Today perhaps we have the opportunity to truly create, with adequate leadership, a new narrative for sustainable capitalism and, probably, companies see this opportunity too. Such a transformation also has important statistical-accounting implications. Just as globalization has undermined the meaning of the national GDP (the estimate of which has lost precision due to the activities of multinationals), with the circular economy we must also change the criteria for evaluating companies. If a company or sector switches to a circular economy which drastically reduces the cost of materials, raw materials and intermediate goods, this innovation may not change the main indicator of competitiveness at all, which is given by the cost of labor per unit of product.

Globalization, with competition from low-wage emerging countries, has pushed down labor costs in industrialized countries and fueled a rapacious capitalism. But if the trend towards sustainable development goes towards reducing the other 70% of costs, how will the world work? We don't even have the measuring tools to tell. And yet, we must equip ourselves to measure that epochal change that will perhaps save us.

A final observation by Enrico Giovannini in response to an interview by Donato Speroni concerns his judgment on the Alliance for sustainable development.

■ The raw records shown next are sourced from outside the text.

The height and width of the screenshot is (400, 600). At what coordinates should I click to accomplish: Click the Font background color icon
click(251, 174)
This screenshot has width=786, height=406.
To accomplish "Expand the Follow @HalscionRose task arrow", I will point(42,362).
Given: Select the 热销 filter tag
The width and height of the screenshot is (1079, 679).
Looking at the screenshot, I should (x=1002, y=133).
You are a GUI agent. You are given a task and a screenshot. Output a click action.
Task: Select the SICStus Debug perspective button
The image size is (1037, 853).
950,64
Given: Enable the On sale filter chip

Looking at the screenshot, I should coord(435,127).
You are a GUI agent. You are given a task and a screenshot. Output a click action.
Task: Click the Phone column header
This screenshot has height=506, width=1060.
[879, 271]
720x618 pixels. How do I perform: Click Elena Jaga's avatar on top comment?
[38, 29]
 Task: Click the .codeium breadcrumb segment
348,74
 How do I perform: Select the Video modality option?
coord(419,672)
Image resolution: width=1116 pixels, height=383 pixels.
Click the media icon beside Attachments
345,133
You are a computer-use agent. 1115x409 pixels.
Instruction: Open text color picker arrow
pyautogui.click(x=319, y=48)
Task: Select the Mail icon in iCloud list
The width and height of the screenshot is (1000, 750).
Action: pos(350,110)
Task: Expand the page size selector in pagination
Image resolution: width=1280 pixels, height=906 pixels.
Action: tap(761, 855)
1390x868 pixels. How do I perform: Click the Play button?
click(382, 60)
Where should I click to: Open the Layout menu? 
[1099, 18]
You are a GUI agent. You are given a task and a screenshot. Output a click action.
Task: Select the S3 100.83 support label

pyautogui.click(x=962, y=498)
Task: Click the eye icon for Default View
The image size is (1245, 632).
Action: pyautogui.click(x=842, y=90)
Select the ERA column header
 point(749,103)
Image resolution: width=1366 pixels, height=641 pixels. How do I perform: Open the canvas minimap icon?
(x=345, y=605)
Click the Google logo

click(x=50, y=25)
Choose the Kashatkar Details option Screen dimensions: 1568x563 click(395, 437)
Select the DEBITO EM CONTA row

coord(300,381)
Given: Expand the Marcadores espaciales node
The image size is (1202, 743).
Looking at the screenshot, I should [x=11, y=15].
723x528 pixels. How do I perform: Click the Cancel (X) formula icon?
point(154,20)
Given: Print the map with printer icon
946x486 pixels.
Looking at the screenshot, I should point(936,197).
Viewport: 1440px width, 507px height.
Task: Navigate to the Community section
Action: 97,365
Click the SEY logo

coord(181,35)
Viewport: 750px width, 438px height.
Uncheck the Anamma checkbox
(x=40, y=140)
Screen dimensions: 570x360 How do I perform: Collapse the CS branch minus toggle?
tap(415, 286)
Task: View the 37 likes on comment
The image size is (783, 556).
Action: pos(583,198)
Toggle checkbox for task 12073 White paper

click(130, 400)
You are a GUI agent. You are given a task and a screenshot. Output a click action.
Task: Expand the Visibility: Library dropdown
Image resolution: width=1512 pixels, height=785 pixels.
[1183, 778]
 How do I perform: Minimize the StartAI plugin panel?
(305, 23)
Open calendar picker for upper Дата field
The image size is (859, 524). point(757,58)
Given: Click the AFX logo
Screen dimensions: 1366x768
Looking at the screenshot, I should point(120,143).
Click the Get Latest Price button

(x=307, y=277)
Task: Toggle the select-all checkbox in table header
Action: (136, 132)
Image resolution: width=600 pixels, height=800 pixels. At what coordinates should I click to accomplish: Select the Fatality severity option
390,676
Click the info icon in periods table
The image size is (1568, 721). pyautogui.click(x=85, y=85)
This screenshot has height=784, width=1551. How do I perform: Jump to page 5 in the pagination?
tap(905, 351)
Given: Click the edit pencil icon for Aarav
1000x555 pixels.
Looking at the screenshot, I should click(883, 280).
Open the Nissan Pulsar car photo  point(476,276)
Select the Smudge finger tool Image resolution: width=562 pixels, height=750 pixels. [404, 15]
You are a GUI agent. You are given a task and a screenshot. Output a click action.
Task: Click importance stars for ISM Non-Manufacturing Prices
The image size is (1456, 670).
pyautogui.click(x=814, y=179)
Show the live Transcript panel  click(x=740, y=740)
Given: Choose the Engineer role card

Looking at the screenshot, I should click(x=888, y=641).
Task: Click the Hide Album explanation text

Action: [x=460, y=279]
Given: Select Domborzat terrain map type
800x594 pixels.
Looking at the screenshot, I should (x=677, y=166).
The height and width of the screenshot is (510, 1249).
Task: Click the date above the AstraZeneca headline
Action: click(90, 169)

To the question: "Did you expect it like this?" Giovannini replies: “I dreamed about it like this. I mean a plural subject, but truly plural, capable, with all the difficulties and also the inevitable superficialities of the case, of holding together parts of civil society that do not necessarily think in the same way”. The alliance has brought together males and females, young and old. If today in Italy we talk about the UN Agenda 2030, for the protection and development of the planet, it is largely thanks to ASviS. The Alliance has also become a point of reference for subjects far from these issues who were not initially involved in the slightest.